While you can configure Selenium while web scraping in Java for both scenarios, solving CAPTCHAs can be challenging to scale. That's why we'll focus on the more effective approach, which is preventing CAPTCHAs from appearing in the first place.

Frustrated that your web scrapers are blocked once and again?
ZenRows API handles rotating proxies and headless browsers for you.
Try for FREE

Method #1: Use Undetected ChromeDriver With Selenium and Java

Modern websites often employ anti-bot mechanisms that can easily detect traditional WebDriver tools and block your web scraper. This makes it challenging to emulate natural browsing behavior using Selenium.

Luckily, Undetected ChromeDriver (UC) can help. By patching Selenium's automation properties, UC makes it harder for websites to detect automated requests, enabling you to scrape without triggering CAPTCHA challenges.

While Undetected ChromeDriver is originally a Python library, community-driven projects like Undetected-chromedriver for Java allow you to leverage its functionalities for free in your Java project.

To learn how to do it, let's try to scrape Antibot Challenge, an antibot-protected test website that presents the CAPTCHA when it suspects bot traffic.

But before we dive in, let's see how base Selenium works against this target website.

Example
package com.example;
 
import org.apache.commons.io.FileUtils;
import org.openqa.selenium.OutputType;
import org.openqa.selenium.TakesScreenshot;
import org.openqa.selenium.WebDriver;
import org.openqa.selenium.chrome.ChromeDriver;
import org.openqa.selenium.chrome.ChromeOptions;
 
import java.io.File;
import java.io.IOException;
 
public class Main {
    public static void main(String[] args) {
 
        // set Chrome options for headless mode
        ChromeOptions options = new ChromeOptions();
        options.addArguments("--headless");
 
        WebDriver driver = new ChromeDriver(options);
 
        try {
            // navigate to the target URL
            driver.get("https://www.scrapingcourse.com/antibot-challenge");
 
            // wait for 3 seconds (3000 milliseconds)
            Thread.sleep(3000);
 
            // take a screenshot of the page
            File scrFile = ((TakesScreenshot) driver).getScreenshotAs(OutputType.FILE);
            // save the screenshot to the desired location
            FileUtils.copyFile(scrFile, new File("screenshot.png"));
 
            System.out.println("Screenshot saved as screenshot.png");
        } catch (IOException | InterruptedException e) {
            e.printStackTrace();
        } finally {
            // close the browser
            driver.quit();
        }
    }
}

Here's the result:

scrapingcourse cloudflare blocked screenshot
Click to open the image in full screen

The website flags the Selenium script as a bot and refuses to verify the request. This proves that you must fortify Selenium to bypass this CAPTCHA.
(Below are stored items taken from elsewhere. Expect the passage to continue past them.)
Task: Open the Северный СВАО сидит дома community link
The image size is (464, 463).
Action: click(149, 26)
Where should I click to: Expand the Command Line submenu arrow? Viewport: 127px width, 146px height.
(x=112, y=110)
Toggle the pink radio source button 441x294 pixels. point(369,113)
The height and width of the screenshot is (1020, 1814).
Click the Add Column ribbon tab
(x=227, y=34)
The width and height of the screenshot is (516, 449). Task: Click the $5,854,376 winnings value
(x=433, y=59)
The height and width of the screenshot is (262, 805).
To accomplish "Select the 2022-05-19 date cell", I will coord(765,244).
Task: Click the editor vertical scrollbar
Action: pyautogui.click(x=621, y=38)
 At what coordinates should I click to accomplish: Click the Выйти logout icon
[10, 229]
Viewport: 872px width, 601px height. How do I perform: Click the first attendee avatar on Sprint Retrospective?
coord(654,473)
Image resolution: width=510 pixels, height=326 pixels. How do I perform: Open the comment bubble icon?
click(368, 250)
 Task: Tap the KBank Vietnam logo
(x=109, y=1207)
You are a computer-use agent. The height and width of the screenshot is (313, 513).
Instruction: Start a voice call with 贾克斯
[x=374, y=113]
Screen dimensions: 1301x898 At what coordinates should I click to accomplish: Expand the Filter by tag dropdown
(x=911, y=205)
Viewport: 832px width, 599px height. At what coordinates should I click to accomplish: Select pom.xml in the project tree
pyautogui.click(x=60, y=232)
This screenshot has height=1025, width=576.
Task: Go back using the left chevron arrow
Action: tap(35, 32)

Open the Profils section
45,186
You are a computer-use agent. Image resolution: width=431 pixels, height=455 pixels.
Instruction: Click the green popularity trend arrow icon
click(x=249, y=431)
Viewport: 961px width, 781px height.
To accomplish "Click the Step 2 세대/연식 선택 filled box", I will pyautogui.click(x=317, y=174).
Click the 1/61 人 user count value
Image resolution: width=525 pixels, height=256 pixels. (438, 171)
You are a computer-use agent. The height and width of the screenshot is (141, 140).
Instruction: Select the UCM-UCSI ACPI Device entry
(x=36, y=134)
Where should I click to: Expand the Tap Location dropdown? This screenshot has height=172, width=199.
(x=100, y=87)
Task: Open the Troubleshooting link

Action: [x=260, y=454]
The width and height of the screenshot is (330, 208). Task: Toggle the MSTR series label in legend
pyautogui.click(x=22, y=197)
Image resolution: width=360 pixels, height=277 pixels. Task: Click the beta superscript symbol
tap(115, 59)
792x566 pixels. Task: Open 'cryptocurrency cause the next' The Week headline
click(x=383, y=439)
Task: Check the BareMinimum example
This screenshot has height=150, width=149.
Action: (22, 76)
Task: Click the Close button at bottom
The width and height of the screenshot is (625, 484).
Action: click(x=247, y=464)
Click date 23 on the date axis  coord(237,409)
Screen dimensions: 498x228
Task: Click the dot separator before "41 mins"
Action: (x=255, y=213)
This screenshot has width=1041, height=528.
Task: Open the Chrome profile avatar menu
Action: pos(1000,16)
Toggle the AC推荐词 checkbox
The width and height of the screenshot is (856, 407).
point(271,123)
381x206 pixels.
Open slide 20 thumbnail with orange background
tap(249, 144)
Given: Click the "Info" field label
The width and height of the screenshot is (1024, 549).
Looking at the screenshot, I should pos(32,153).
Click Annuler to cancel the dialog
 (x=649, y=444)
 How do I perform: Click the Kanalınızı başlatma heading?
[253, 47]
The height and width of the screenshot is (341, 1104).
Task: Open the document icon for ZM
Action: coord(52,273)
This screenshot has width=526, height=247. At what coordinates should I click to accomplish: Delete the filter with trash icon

Now, let's integrate Undetected ChromeDriver into the Java project.

Add the following XML snippet in your pom.xml dependencies section to get started.

pom.xml
<dependency>
    <groupId>org.seleniumhq.selenium</groupId>
    <artifactId>selenium-java</artifactId>
    <version>4.8.2</version>
    <exclusions>
        <exclusion>
            <groupId>org.seleniumhq.selenium</groupId>
            <artifactId>selenium-api</artifactId>
        </exclusion>
        <exclusion>
            <groupId>org.seleniumhq.selenium</groupId>
            <artifactId>selenium-chrome-driver</artifactId>
        </exclusion>
        <exclusion>
            <groupId>org.seleniumhq.selenium</groupId>
            <artifactId>selenium-support</artifactId>
        </exclusion>
    </exclusions>
</dependency>
<dependency>
    <groupId>org.seleniumhq.selenium</groupId>
    <artifactId>selenium-api</artifactId>
    <version>4.8.2</version>
</dependency>
<dependency>
    <groupId>org.seleniumhq.selenium</groupId>
    <artifactId>selenium-chrome-driver</artifactId>
    <version>4.8.2</version>
    <exclusions>
        <exclusion>
            <groupId>org.seleniumhq.selenium</groupId>
            <artifactId>selenium-api</artifactId>
        </exclusion>
    </exclusions>
</dependency>
<dependency>
    <groupId>org.seleniumhq.selenium</groupId>
    <artifactId>selenium-support</artifactId>
    <version>4.8.2</version>
    <exclusions>
        <exclusion>
            <groupId>org.seleniumhq.selenium</groupId>
            <artifactId>selenium-api</artifactId>
        </exclusion>
    </exclusions>
</dependency>

Then, copy undetected-chromedriver-for-java source code and integrate it into your project's directory structure.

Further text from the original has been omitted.